Monday, January 25, 2010

The Corrs: Little Wing

As it’s Covers Monday I am featuring a cover that I posted on Facebook in August 2009 before starting this blog in mid September. Today’s feature is Jimi Hendrix’s “Little Wing,” as covered by the Celtic influenced pop band the Corrs. These Irish siblings are ultra talented.

I found the Corrs rendition of "Little Wing" while looking for Eric Clapton's version of this song because I owned the Derek and the Dominoes release of this song before ever hearing Jimi Hendrix’s original. “Little Wing” was the flip side of the “Bell Bottom Blues” single that was released in 1973.

The only bad thing about this video is that Caroline Corr, who plays the bodhran (the hand drum), looks bored out of her mind. She does not, however, appear like this on any of the other songs that come from this MTV Unplugged performance.

Jimi Hendrix Original

The Dobro®

Besides Andrea Corr’s fantastic vocals on the Corrs’ recording, the most interesting musical aspect is the lead/slide guitar parts. Guitarist Anthony Drennan is playing a chrome plated, round neck Dobro® made from bell-brass. My brother had one of these and the tone is just as sweet in person.

Original Music Instrument Company, the owner of the Dobro® trademark in the 70s and 80s, began making the bell-brass models in the early 1970s. Gibson, who currently owns Dobro®, no long makes bell-brass models. Since this song is in Em, the slide is played in standard tuning. – note – he only uses it on the G, B, & E strings.

The term Dobro® is often referred to two things: the brand name of the instruments and to a particular style of playing these instruments. The Dobro® brand was developed by the Dopyera brothers when they left the National String Instrument Company. John Dopyera designed and developed the first resonator guitars for National. As National owned the two resonator guitar patents, the Dopyera Brothers had to develop a new design.

Besides National's triple resonator instruments (Tri-Cones), the National single resonator design uses a cone attached to the bridge piece called a biscuit or cookie. The Dobro© patent was based on an inverted cone and an aluminum “spider” and bridge that sits above the cone on eight legs – hence the name “spider.”

Biscuit Bridge (top) & Spider Bridge (bottom)

Both National and Dobro© guitars were/are available with a round (Spanish) neck for playing as a standard guitar or with a square (Hawaiian) neck with a raised nut for playing Hawaiian steel guitar music. When country musicians began using the square neck model, the name Dobro® became synonymous with this style of playing.
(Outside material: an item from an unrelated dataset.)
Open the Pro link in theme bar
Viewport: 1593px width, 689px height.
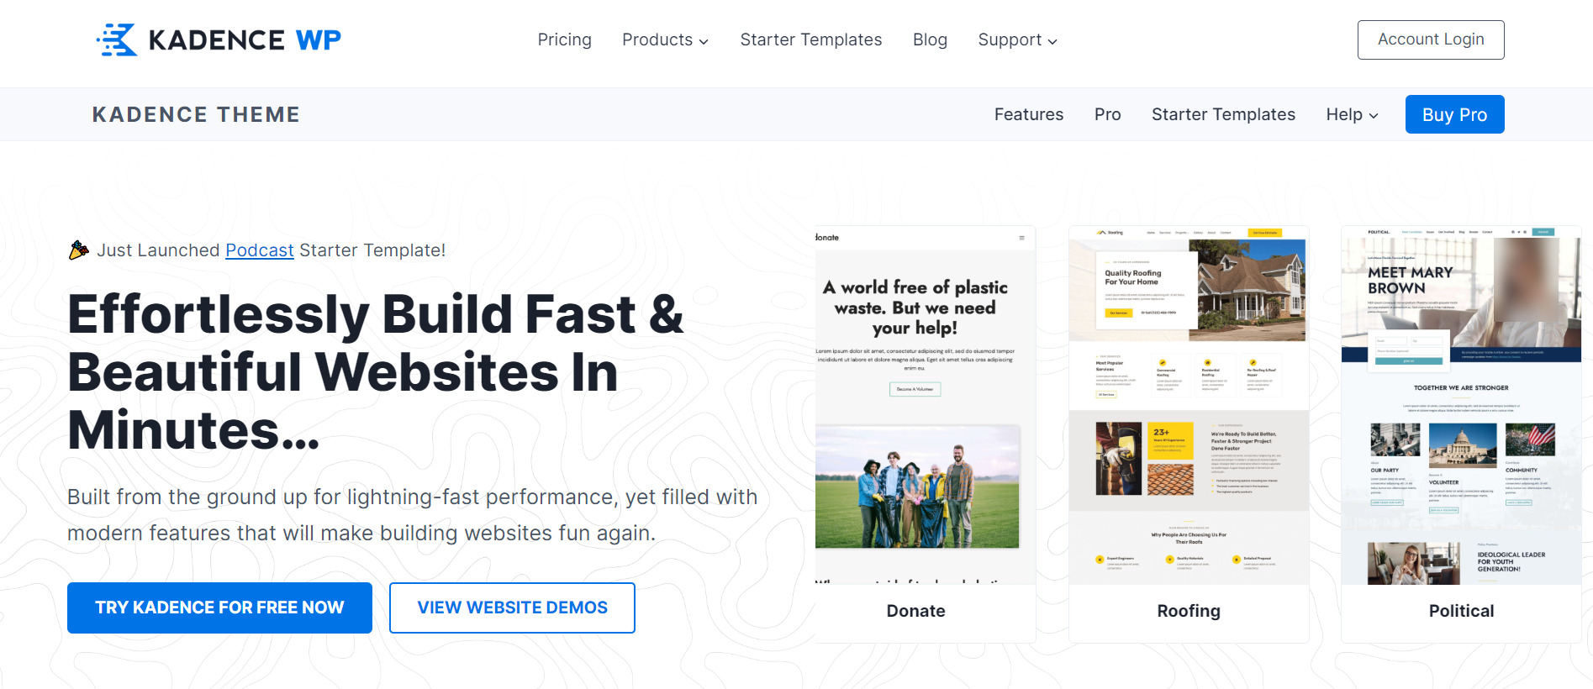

My Regal Dobro® from circa 1937 (round neck with raised bridge attachment)
While the brand has been genericized by the public, the trademark owners over the years have fiercely protected the brand. When the Dopyera’s regained the trademark for their Original Musical Instrument Company in 1970, they protested use of the trademark for anything but official Dobro® instruments.

Under OMI, the company used the brand name for both biscuit and spider bridge models; however, Gibson (the owner since 1993) only uses the Dobro© brand for models using the traditional Dobro® spider bridge. All other Gibson marketed resonators are sold under the Hound Dog or Epiphone brand names. Hound Dog was the brand name used by OMI until they could secure the Dobro® brand back from Moserite, which owned it during the 1960s.

I hope you enjoyed this excellent rendition of a classic featuring a bell-brass Dobro©.